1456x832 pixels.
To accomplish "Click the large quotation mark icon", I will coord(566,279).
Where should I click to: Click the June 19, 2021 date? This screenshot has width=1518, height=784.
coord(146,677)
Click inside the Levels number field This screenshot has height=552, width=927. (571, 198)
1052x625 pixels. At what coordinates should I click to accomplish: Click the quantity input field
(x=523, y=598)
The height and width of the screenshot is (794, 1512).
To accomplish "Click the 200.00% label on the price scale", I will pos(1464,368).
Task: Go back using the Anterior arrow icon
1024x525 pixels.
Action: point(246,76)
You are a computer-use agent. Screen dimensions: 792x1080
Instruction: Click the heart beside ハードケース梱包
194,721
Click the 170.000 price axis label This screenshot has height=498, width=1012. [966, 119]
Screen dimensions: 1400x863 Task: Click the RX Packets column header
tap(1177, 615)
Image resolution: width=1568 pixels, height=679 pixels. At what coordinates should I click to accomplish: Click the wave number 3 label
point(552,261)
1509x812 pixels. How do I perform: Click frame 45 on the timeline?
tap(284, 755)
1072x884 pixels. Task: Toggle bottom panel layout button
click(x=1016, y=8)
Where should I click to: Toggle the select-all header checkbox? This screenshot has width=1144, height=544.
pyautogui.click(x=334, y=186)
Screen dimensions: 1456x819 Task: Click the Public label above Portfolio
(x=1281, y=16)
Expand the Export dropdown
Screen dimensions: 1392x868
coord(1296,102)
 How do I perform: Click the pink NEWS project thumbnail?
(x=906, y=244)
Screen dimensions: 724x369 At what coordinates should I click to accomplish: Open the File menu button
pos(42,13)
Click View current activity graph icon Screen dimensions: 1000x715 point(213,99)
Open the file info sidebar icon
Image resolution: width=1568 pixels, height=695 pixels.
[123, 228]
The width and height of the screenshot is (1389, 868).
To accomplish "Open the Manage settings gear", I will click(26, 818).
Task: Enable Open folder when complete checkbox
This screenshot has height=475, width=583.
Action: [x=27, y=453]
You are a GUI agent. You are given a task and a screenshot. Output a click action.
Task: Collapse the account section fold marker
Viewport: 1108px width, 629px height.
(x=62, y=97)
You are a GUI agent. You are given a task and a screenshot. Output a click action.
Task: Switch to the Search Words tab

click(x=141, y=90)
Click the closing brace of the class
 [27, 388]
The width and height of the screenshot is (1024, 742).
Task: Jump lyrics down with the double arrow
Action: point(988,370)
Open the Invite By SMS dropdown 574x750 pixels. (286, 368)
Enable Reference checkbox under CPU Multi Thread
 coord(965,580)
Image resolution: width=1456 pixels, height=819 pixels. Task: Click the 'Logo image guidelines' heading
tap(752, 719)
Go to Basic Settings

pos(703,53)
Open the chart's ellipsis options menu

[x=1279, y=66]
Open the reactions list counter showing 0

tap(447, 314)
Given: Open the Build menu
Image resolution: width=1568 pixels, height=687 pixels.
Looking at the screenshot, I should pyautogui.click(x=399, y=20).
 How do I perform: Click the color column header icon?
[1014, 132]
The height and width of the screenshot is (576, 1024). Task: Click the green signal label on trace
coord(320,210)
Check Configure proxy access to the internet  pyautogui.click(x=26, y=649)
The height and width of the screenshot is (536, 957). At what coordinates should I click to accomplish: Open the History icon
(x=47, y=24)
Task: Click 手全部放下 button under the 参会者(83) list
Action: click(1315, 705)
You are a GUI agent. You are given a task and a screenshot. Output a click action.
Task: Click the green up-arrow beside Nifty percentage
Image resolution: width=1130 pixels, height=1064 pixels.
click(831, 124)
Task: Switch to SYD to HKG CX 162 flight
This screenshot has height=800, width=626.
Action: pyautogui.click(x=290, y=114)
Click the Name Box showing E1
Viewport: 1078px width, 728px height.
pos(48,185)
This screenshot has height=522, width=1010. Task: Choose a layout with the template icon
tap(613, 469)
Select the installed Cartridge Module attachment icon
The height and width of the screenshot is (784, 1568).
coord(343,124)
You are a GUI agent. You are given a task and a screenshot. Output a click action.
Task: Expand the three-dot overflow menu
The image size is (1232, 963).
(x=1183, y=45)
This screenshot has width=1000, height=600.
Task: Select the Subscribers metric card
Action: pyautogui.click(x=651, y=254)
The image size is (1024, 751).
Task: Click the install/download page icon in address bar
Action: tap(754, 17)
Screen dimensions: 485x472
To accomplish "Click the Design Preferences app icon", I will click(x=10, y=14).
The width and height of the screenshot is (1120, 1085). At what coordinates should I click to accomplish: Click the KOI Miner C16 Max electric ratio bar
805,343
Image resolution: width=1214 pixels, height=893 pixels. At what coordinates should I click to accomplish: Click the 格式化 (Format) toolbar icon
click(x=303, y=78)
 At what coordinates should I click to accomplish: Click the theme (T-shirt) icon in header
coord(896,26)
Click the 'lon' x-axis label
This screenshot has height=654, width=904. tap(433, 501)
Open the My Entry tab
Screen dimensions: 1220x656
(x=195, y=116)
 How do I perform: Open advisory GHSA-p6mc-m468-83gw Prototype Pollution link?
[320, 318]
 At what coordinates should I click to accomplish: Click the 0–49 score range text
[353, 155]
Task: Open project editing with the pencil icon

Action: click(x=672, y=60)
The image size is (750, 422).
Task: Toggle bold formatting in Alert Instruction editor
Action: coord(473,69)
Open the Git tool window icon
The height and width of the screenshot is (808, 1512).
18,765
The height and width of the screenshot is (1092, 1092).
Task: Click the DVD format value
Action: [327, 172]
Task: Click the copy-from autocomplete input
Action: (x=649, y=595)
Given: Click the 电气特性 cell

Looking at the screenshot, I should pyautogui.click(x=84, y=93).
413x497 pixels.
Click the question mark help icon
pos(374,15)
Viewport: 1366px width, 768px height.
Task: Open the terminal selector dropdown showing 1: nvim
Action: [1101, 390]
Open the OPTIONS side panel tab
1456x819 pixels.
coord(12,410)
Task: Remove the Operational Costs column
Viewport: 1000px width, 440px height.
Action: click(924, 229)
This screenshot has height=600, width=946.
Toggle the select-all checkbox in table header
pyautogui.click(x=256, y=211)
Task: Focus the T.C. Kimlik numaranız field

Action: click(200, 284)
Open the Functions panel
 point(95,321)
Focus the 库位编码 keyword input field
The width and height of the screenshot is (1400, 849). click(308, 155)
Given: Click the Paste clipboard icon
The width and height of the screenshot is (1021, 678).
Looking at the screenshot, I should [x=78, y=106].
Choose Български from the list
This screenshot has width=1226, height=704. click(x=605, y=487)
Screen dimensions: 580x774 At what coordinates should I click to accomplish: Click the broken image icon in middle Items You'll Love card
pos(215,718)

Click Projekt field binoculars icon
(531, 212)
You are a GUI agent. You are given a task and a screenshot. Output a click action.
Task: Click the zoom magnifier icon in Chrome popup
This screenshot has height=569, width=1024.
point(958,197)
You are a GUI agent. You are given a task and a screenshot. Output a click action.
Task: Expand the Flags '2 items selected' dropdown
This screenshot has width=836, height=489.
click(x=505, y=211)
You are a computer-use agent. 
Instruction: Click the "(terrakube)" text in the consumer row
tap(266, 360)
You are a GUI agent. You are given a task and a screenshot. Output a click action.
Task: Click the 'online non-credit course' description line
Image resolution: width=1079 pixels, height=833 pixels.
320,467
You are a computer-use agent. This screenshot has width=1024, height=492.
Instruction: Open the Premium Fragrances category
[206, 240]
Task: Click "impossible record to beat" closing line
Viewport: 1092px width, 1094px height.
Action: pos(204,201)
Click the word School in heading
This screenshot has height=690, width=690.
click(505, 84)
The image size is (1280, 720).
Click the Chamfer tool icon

▶ INSTRUCTION:
Add 23 to every coordinate in the answers, and write out everything in the data from the line containing "Screen dimensions: 1400x863" down to the line containing "tap(284, 755)", both lines and the requests included.

▶ RESULT FOR THIS TASK:
Screen dimensions: 1400x863 Task: Click the RX Packets column header
tap(1200, 638)
Image resolution: width=1568 pixels, height=679 pixels. At what coordinates should I click to accomplish: Click the wave number 3 label
point(575,284)
1509x812 pixels. How do I perform: Click frame 45 on the timeline?
tap(307, 778)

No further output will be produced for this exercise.